Extracted material:
::::

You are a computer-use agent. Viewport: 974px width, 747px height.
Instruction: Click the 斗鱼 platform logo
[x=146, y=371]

::::

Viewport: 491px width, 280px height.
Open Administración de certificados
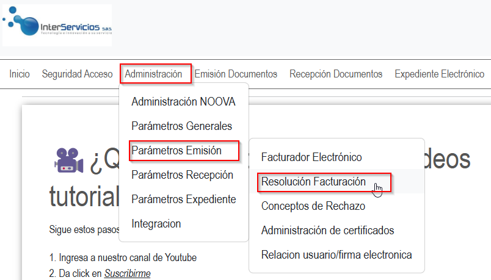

::::

Prompt: Pull out every line of the entries that includes the word "Viewport".

Your solution:
You are a computer-use agent. Viewport: 974px width, 747px height.
Viewport: 491px width, 280px height.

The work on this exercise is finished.